More tangible to us is the local church, the assembly of believers physically near us.  The local church is just one pocket of believers that belongs to the enormous entity of the universal Church. We are all part of the universal Church, but it is the local church that we will physically connect with.  An example of the local church in Scripture is found in the different epistles. Though the principles of these book apply to all Christians, many of these New Testament letters were originally written to specific churches in specific cities, and not to the entire Church as a whole.

Preparing for a life of ministry is going to necessitate understanding your role within and your need for the local church

It can be tempting to have a go-it-alone attitude when it comes to ministry, instead of joining forces with the believers around you. But God has designed us to need each other. He commands us to be involved in each others’s lives; we are to serve, love, give to, encourage, and urge each other to live holy lives. In fact, in Scripture, the Lord describes His church by using the analogy of a body—all the parts are connected to the other parts.

One Body, Many Parts

The human body is magnificently designed to work together and receive direction from the brain. Try walking, talking, chewing, sleeping, winking, or anything else without using your brain. It won’t work. Every function of your body is connected to the control center: your head. You cannot live without it. The Bible illustrates the relationship of the Church to Christ the same way. The Church is the body, and Christ is the head  “….from whom the whole body, nourished and knit together through its joints and ligaments, grows with a growth that is from God” (Colossians 2:19).

Connected to Christ

The Church is vitally linked to and dependent upon the person of Jesus Christ.

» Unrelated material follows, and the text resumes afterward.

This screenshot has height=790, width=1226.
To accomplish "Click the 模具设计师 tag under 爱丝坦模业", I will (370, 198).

And just like your brain tells your hand whether to scratch your leg or pick up your fork, Christ decides what to do with the parts of His Body, the Church.  What He says goes.  He has assigned each member of His Body a specific role in order to help it function smoothly as a whole.

Scripture also tells us that each part of the body needs the other parts.  Hands wouldn’t be nearly as useful if your fingers didn’t work. Your body wouldn’t be balanced if you had only one foot. Inner organs all relate in their functions. The different aspects of the body work together, not individually. No part of the body can say they do not need another part. All intertwine and affect each other. And no believer can say that he doesn’t need another believer – we are all part of Christ’s body.

We Need You

“If one part suffers, all the parts suffer with it, and if one part is honored, all the parts are glad. All of you together are Christ’s body, and each of you is a part of it” (1 Corinthians 12:26).  The fact is if you are a believer, we, the Church, need you. You are part of us in Christ. We suffer when you are not doing your part, and we flourish more when you are.

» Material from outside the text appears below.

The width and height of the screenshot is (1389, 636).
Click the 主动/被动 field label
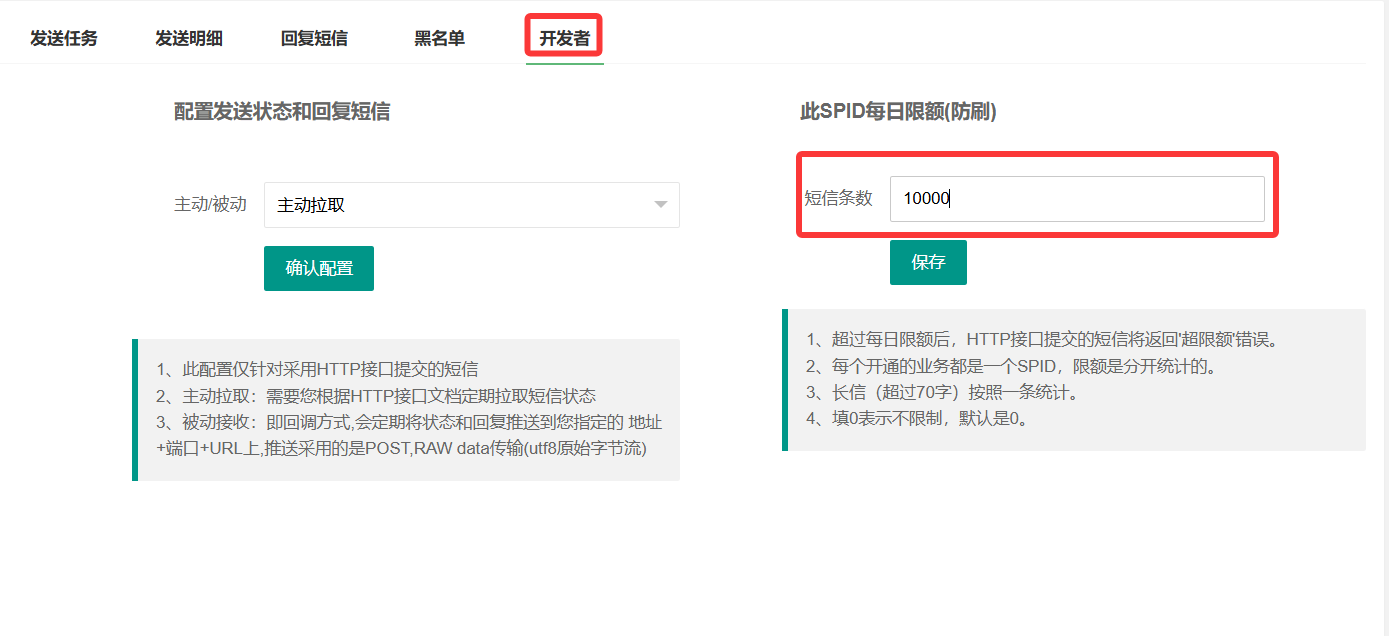point(210,204)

To not have you serving, fellowshipping, and communing with us is to be missing a piece of ourselves.

Before Christ died, He prayed that we would be “one, just as you, Father, are in me, and I in you, that they also may be in us, so that the world may believe that you have sent me. The glory that you have given me I have given to them, that they may be one even as we are one, I in them and you in me, that they may become perfectly one, so that the world may know that you sent me and loved them even as you loved me” (John 17:21-23).

If we wish for the world to understand God’s love, we need to live out our unity in Christ.

The Tool God Has Chosen

Whether it always makes sense from our perspective or not, the Church is the tool by which God has chosen to do His work on this earth. Though we are just ordinary, faulty, and finite people, He desires to work through us as His vessels of grace. He has given believers worldwide the task to fulfill the Great Commission.

The local church is the manifestation of a part of the universal Church. Wherever you find yourself, it is your duty as a follower of Christ to partner with the local church in some capacity

Remember that if you desire a life of ministry, you will need to be able to work alongside other believers. This means submitting to the authority of a local body, and being eager to serve and love our family, just as Christ does.